If you've ever asked yourself whether grief ever ends, you're not alone. It's one of the most common questions people ask after losing someone they love. Unfortunately, it's also one of the questions that usually gets answered with opinions instead of facts. You've probably heard people say things like, "Grief never ends," "You just learn to live with it," or "Time makes it easier." Those statements are repeated so often that most people stop questioning them. They simply accept that this is what life is supposed to look like after loss.
I accepted those beliefs too. When Larissa died in 2015, I believed I would spend the rest of my life carrying the pain. I thought that was simply the price of loving someone deeply. I believed healing wasn't possible because I had never met anyone who talked about it. Everywhere I looked, people were talking about surviving grief, managing grief, coping with grief, or learning to live with grief. Almost nobody was talking about actually healing. For five years, I accepted that story as my future until I asked myself one question that changed everything. What if everyone was wrong?
One of the biggest problems with this conversation is that people rarely define what they mean by grief. Many people use the words grief, love, sadness, missing someone, and suffering as if they're all the same thing. They're not. I still love Larissa. I still miss her. I still think about her.
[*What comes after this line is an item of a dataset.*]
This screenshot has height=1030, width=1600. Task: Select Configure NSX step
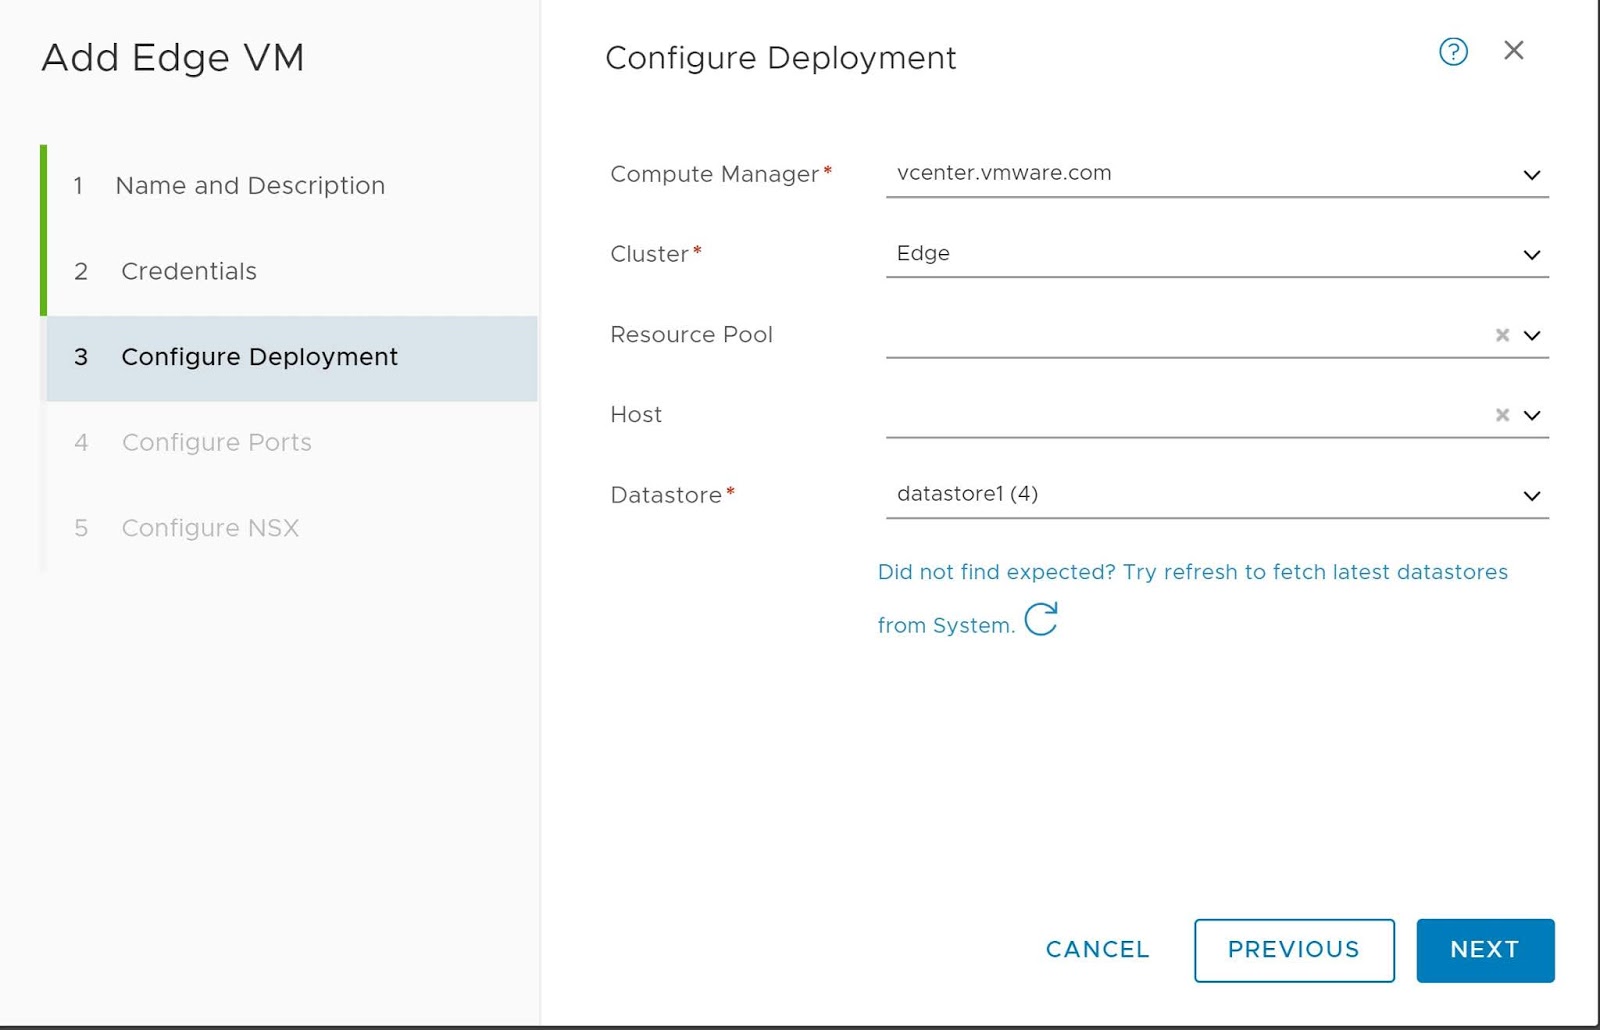pos(210,528)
I still wish she were here to watch our children grow up. None of those things disappeared.
What disappeared was the constant emotional suffering that had become part of my daily life. I no longer wake up feeling trapped by the loss. I no longer spend my days replaying what happened. I no longer believe my future ended the day she died. Love remained. The grief didn't. That distinction changed everything because I finally understood that healing didn't require me to let go of the person I loved.
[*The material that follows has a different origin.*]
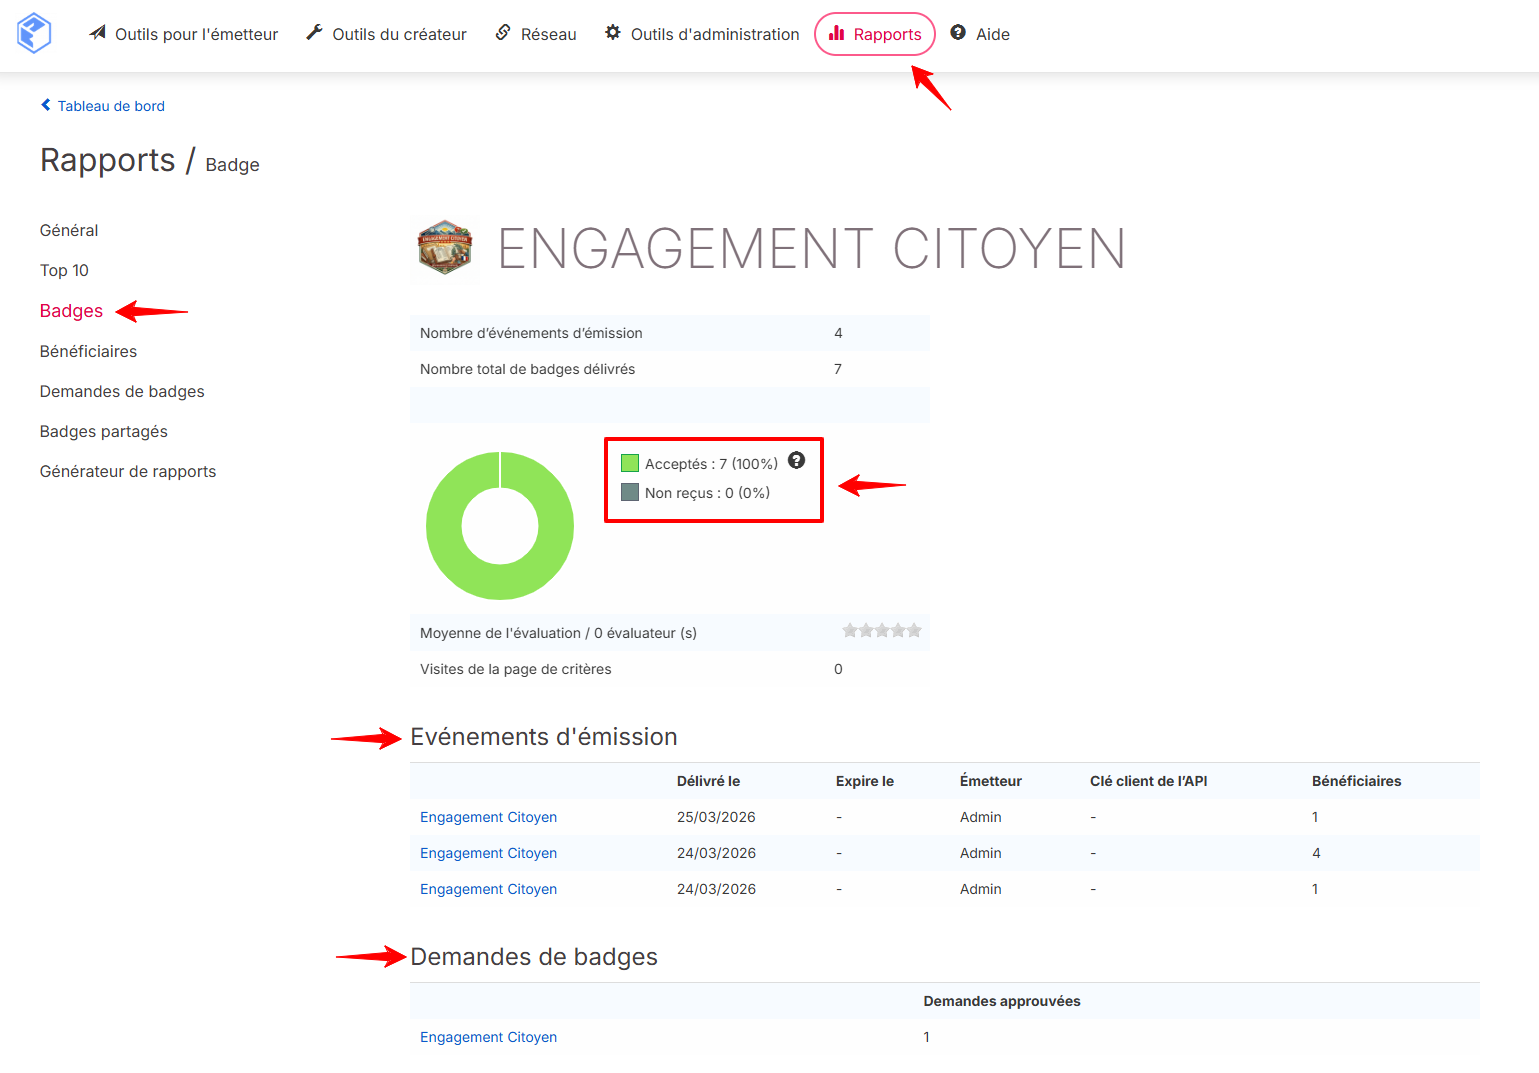Open Badges partagés report

104,431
If you spend enough time in grief groups, you'll hear the same beliefs repeated over and over again. People comfort one another by saying this is simply how life is now. While those statements are usually well intentioned, repetition doesn't make them true. When we hear something often enough, our brain begins accepting it as reality, even if nobody has ever questioned it.
Imagine telling yourself every day that you'll never heal. Imagine hearing hundreds of other people say the same thing. Eventually your brain stops looking for another possibility because it believes the answer has already been found. That doesn't mean healing is impossible. It simply means you've become conditioned to believe that it is.
One of the greatest fears people have is that healing means leaving their loved one behind. I understand that fear because I carried it myself. I thought if I stopped hurting, it meant I didn't love Larissa enough. I believed the pain honored her memory and that suffering proved the depth of my love.
Looking back, I realize I had connected two things that were never meant to be connected. Love doesn't require suffering. You don't have to hurt forever to prove someone mattered. You don't have to carry grief as your identity to keep your memories alive. Those memories belong to you whether you're suffering or smiling.
My answer is yes, but probably not for the reason you've been told. Grief doesn't end because enough time passes. It doesn't end because you forget the person you lost. It doesn't end because one day you simply wake up feeling better. It ends when the patterns that keep recreating suffering begin to change. The loss will always be part of your story, but it doesn't have to define the rest of your life.
I still love Larissa just as much today as I did before I healed. The difference is that love is no longer buried beneath fear, hopelessness, guilt, and emotional pain. If someone tells you grief lasts forever, ask yourself an important question. Are they speaking from a belief they've accepted, or from an experience they've actually lived?
I can only speak from my own experience. I spent nearly five years believing grief would never end. I was wrong. Today I know it's possible to love someone for the rest of your life without spending the rest of your life suffering because they're gone.